I just read something on apple news and not really sure what the source was,
It said that the moderna and Pfizer vaccines were just recently evaluated and there was an 80% effective rate for the first injection and over 90% for the second.
That’s not that big of a difference. There was another article that said if you have already been infected with covid, one shot is probably enough. And I believe that with this new data.
I’ll get the second shot, but I’m feeling quite protected now with my one.
I DECLARE COVID IS COMPLETELY OVER.
Well at least for me and my family and all the people who already got vaccinated.
There are plenty of populations both worldwide and local to North America who are passionately focused on generating a Covid variant that will circumvent the current vaccines. Since mutations are random, this may also result in a variant which is better at killing people.
No doubt this is unintentional. Be that as it may, it is still the potential net outcome of their actions.
My perspective is the current vaccines are more of a temporary cease fire, then a complete end to the struggle.
It’s not ending for the foreseeable future. Although most of us live our lives as if 9/11 is gone, it is always around, in the increased security in buildings, in the security structures around buildings, in the design of buildings, in the tourists to the financial district. Then there are airports…
The pandemic has killed even more in NYC than 9/11.
There will be changes, and with the looming threat of variants, along with the peculiar risks of NY, its density and its tourists, that makes its risks greater. For me, for the few days a month that I would go in to work, I will likely need to certify that I am symptom free. My solitary activities, long walks, workouts, and museums, won’t change much, except that I might need to schedule my gym attendance. Restaurants, depending on the time of day and the expense, can be risky. Even with all of us vaccinated, we won’t be going to any place that is crowded. Spaces will pleasurably be less busy. There might even be conversion of corporate space into housing.
Granted, hand-washing has some positive health benefits, some people will get very fastidious. Expect some people will wear masks, to avoid getting others sick from cold, as many do in Asia. Long-term, there may be repeated rounds of boosters, or something similar to the flu shot.

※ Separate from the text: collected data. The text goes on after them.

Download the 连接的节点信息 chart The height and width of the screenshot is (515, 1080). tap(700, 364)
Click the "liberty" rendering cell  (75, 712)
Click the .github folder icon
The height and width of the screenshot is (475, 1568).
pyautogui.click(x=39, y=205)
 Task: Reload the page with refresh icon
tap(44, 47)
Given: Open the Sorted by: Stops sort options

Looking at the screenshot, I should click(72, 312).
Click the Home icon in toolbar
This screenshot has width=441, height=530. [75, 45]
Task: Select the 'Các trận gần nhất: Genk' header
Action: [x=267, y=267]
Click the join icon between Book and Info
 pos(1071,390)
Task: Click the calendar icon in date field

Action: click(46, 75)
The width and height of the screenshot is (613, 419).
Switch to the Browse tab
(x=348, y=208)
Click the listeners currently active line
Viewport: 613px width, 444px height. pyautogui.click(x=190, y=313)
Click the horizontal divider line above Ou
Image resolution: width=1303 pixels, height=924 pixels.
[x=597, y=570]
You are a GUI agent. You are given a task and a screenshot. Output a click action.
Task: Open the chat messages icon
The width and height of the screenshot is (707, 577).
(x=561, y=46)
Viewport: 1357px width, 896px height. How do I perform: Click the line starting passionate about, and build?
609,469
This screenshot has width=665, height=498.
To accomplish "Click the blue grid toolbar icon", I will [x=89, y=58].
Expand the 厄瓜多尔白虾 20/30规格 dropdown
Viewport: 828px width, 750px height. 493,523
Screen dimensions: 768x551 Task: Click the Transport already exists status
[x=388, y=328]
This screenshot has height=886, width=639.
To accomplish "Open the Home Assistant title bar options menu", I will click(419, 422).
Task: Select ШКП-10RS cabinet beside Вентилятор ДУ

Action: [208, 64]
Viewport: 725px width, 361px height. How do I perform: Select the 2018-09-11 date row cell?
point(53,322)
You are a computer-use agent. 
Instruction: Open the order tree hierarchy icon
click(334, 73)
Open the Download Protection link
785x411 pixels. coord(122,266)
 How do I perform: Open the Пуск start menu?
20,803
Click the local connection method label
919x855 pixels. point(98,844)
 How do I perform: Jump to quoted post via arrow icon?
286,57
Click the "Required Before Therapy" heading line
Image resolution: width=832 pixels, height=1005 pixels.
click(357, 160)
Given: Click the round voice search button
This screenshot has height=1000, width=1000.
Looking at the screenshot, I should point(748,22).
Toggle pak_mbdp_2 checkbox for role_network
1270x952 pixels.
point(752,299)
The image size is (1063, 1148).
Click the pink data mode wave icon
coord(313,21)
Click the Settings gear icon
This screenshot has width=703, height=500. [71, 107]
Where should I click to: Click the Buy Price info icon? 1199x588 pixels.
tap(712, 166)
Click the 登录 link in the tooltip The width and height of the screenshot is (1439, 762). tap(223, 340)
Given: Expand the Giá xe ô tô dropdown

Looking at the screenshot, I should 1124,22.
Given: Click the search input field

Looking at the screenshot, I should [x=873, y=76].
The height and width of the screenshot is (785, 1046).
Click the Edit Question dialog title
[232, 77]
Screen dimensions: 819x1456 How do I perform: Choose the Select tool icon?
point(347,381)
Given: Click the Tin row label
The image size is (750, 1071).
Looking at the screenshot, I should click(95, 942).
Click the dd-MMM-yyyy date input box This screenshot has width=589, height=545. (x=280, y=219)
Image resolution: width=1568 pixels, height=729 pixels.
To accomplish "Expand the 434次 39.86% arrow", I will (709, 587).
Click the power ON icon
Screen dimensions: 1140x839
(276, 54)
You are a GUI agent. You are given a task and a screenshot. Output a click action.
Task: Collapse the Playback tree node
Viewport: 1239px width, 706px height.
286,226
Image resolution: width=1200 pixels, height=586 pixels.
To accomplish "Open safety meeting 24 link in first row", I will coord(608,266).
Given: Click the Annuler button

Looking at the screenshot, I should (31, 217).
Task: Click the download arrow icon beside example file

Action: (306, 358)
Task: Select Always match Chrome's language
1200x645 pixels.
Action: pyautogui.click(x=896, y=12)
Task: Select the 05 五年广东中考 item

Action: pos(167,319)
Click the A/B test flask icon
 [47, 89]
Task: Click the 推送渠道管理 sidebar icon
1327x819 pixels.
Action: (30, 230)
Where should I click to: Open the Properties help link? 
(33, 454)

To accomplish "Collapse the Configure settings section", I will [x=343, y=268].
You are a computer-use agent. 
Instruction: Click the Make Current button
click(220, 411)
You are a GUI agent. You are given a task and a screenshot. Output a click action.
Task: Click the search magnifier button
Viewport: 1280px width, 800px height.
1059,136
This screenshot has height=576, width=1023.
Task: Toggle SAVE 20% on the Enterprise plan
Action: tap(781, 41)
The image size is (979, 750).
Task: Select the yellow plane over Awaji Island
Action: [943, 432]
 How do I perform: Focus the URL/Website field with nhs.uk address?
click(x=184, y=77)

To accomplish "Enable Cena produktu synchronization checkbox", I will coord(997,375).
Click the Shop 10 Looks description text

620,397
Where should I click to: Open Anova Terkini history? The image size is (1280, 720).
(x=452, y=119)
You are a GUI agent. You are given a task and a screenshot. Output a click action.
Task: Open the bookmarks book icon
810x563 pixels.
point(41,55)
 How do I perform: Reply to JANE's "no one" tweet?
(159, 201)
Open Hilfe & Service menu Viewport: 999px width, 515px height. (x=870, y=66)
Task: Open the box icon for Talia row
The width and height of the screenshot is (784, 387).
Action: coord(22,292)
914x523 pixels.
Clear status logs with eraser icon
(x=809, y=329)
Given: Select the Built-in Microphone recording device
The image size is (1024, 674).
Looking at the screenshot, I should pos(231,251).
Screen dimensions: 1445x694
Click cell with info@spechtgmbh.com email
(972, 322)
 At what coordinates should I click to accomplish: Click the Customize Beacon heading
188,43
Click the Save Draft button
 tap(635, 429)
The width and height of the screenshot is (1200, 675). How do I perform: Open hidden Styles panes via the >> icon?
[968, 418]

Has anyone watched Counterpart on Amazon? Part of the background of the story is dependent on a pandemic that wipes out many in one civilization, believed to have been started by the other, with one culture becoming focused on cleanliness, and in other ways, stereotypically East German-like.
Yes.
Gone? not quite. Gone temporarily from your and my and anyone else’s life that has been fully vaccinated.
It will be back just like the flu is always back, perhaps not as deadly as humankind develops natural immunities. Back because of an ability to mutate like all virus’s mutate.
We have things in our favor going forward. A virus that consistently kills off its host (us) is playing a loosing strategy because soon it will find fewer and fewer to infect. it must become less deadly to suceed. We know of this virus and its methods and are no longer unprepared, the fight is on now with our own immune systems and with modern medicine. I suspect it will be an ongoing battle as it is with the flu.
Without a doubt get the vaccine. If you get Covid-19, you bg will be drastically and dramatically changed and you could go into diabetic keto acidosis. For me, the side effects from the second vaccine were very mild and it didn’t affect my bg at all.